§ Your objective:
Reproduce the following entries exactly, leaving nothing out.

◇ ◇ ◇ ◇ ◇ ◇ ◇

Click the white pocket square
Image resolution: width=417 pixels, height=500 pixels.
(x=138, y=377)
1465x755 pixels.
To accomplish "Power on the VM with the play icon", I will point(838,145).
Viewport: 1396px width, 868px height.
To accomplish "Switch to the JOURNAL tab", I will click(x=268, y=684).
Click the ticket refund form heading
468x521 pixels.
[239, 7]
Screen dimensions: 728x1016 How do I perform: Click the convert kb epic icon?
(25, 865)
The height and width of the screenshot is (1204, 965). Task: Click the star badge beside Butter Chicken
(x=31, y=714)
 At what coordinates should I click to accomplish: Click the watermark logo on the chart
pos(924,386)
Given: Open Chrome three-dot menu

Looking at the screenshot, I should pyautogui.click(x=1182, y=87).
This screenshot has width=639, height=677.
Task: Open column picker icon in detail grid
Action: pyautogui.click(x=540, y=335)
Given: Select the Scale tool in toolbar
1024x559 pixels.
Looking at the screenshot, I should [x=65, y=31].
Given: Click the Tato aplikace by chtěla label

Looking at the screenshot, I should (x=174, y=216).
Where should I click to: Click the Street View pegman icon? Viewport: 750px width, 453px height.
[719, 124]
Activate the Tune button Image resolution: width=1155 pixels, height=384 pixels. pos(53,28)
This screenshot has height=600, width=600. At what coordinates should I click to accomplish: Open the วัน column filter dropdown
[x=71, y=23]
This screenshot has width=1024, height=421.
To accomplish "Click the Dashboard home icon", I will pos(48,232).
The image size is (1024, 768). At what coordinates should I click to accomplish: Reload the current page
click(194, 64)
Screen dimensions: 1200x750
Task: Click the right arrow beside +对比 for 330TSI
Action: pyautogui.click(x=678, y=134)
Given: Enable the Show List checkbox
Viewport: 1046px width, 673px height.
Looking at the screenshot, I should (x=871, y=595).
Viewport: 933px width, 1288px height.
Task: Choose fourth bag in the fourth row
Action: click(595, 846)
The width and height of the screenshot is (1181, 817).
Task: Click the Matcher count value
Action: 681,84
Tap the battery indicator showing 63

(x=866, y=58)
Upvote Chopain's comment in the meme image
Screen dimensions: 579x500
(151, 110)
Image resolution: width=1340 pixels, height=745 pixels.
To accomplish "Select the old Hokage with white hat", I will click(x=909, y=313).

◇ ◇ ◇ ◇ ◇ ◇ ◇

§ Answer to this problem:
Click the white pocket square
Image resolution: width=417 pixels, height=500 pixels.
(x=138, y=377)
1465x755 pixels.
To accomplish "Power on the VM with the play icon", I will point(838,145).
Viewport: 1396px width, 868px height.
To accomplish "Switch to the JOURNAL tab", I will click(x=268, y=684).
Click the ticket refund form heading
468x521 pixels.
[239, 7]
Screen dimensions: 728x1016 How do I perform: Click the convert kb epic icon?
(25, 865)
The height and width of the screenshot is (1204, 965). Task: Click the star badge beside Butter Chicken
(x=31, y=714)
 At what coordinates should I click to accomplish: Click the watermark logo on the chart
pos(924,386)
Given: Open Chrome three-dot menu

Looking at the screenshot, I should pyautogui.click(x=1182, y=87).
This screenshot has width=639, height=677.
Task: Open column picker icon in detail grid
Action: pyautogui.click(x=540, y=335)
Given: Select the Scale tool in toolbar
1024x559 pixels.
Looking at the screenshot, I should [x=65, y=31].
Given: Click the Tato aplikace by chtěla label

Looking at the screenshot, I should (x=174, y=216).
Where should I click to: Click the Street View pegman icon? Viewport: 750px width, 453px height.
[719, 124]
Activate the Tune button Image resolution: width=1155 pixels, height=384 pixels. pos(53,28)
This screenshot has height=600, width=600. At what coordinates should I click to accomplish: Open the วัน column filter dropdown
[x=71, y=23]
This screenshot has width=1024, height=421.
To accomplish "Click the Dashboard home icon", I will pos(48,232).
The image size is (1024, 768). At what coordinates should I click to accomplish: Reload the current page
click(194, 64)
Screen dimensions: 1200x750
Task: Click the right arrow beside +对比 for 330TSI
Action: pyautogui.click(x=678, y=134)
Given: Enable the Show List checkbox
Viewport: 1046px width, 673px height.
Looking at the screenshot, I should (x=871, y=595).
Viewport: 933px width, 1288px height.
Task: Choose fourth bag in the fourth row
Action: click(595, 846)
The width and height of the screenshot is (1181, 817).
Task: Click the Matcher count value
Action: 681,84
Tap the battery indicator showing 63

(x=866, y=58)
Upvote Chopain's comment in the meme image
Screen dimensions: 579x500
(151, 110)
Image resolution: width=1340 pixels, height=745 pixels.
To accomplish "Select the old Hokage with white hat", I will click(x=909, y=313).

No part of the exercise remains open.